::: Text for analysis :::

Ever wished for a chat with AI that's all yours, away from prying eyes? That's where private chat UIs come into play. They offer a slice of the digital realm where you can enjoy conversations with AI on your terms. Let's chat about why you might want to go private and how py_chat_ui might be a good option out of many out there.
ChatGPT Controversy and Privacy Concerns
In early 2023, ChatGPT made news and faced scrutiny when sensitive data was exposed through its public platform, leading to a ban in enterprises and even in entire countries.
Working at a large software development company I remember the waves each ChatGPT leak story made. At around March "don't use ChatGPT at work, never" was a top headline and subject in all kinds of communication and policies.
Yet, how do you benefit from GenAI and LLMs for any work-related matters? In April there were 2 major options:
- Using open-source/self-hosted models (Vicunas, Alpacas, and other kinds of Llamas of the time)
- OpenAI web services and OpenAI models hosted by Microsoft on Azure
The 1st was (and still is) very expensive (compute and RAM requirements for any capable model are sky-high) and the models are inferior to private models. Open-source models are only now getting close to GPT-3.5 on different kinds of benchmarks (none has touched the performance of GPT-4) and have very small context windows (typically 2-4k tokens vs 16k in GPT-3.5 and 128k in GPT-4).

:::

Work item A - In the article on private AI chat interfaces, what context window sizes does it give for GPT-3.5 and GPT-4?
Work item B - Carry on the article on private AI chat interfaces, starting right after its last sentence.
The listing that follows comes from a separate source.

::: Supplied material :::

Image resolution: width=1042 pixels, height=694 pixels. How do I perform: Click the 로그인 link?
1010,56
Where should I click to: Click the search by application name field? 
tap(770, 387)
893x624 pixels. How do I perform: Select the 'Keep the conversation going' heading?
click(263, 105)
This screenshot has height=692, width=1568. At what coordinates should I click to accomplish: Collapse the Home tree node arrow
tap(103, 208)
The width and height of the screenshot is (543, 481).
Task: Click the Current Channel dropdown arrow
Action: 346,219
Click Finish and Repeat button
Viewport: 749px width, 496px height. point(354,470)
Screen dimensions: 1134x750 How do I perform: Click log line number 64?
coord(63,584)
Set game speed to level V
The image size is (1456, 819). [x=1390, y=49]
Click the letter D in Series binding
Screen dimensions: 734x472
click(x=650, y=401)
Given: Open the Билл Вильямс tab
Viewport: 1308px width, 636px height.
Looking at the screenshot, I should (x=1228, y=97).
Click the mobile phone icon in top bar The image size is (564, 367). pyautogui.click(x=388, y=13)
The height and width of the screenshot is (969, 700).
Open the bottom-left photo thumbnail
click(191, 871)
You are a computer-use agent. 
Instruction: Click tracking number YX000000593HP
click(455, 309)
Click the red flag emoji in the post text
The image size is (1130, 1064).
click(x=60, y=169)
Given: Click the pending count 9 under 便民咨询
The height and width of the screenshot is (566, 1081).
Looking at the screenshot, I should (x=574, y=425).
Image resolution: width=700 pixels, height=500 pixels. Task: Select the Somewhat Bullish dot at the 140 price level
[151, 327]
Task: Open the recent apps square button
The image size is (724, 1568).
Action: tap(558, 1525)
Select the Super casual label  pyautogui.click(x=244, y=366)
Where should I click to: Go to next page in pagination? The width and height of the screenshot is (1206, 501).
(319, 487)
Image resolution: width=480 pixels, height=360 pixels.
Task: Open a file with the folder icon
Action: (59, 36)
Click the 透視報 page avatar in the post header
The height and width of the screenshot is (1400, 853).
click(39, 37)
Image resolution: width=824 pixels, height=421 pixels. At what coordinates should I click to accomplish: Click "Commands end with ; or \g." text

:::

Response A - 16k tokens for GPT-3.5 and 128k tokens for GPT-4.

Response B -
The 2nd made more sense as it offered access to state-of-the-art models and (unlike the free tier of ChatGPT) there were promises in regards to data privacy. Both OpenAI and Azure state they don't use prompts sent to APIs for training or improving models, the data you put into models can't leak into base models:
- Azure privacy statement says that:
- Customer data processed by Azure OpenAI is not sent to OpenAI
- And not used to train the OpenAI models
- It is possible to opt out of the logging and human review process
- OpenAI data usage policies say that no data submitted via API is used for training or improving their models
Chat UI
Both of the above options require some UI, be it a web app or a mobile/desktop client. And there're plenty of options. If you google something like "GitHub chat ui list" you might end up with smth like this - there're quite a few lists like this on the internet.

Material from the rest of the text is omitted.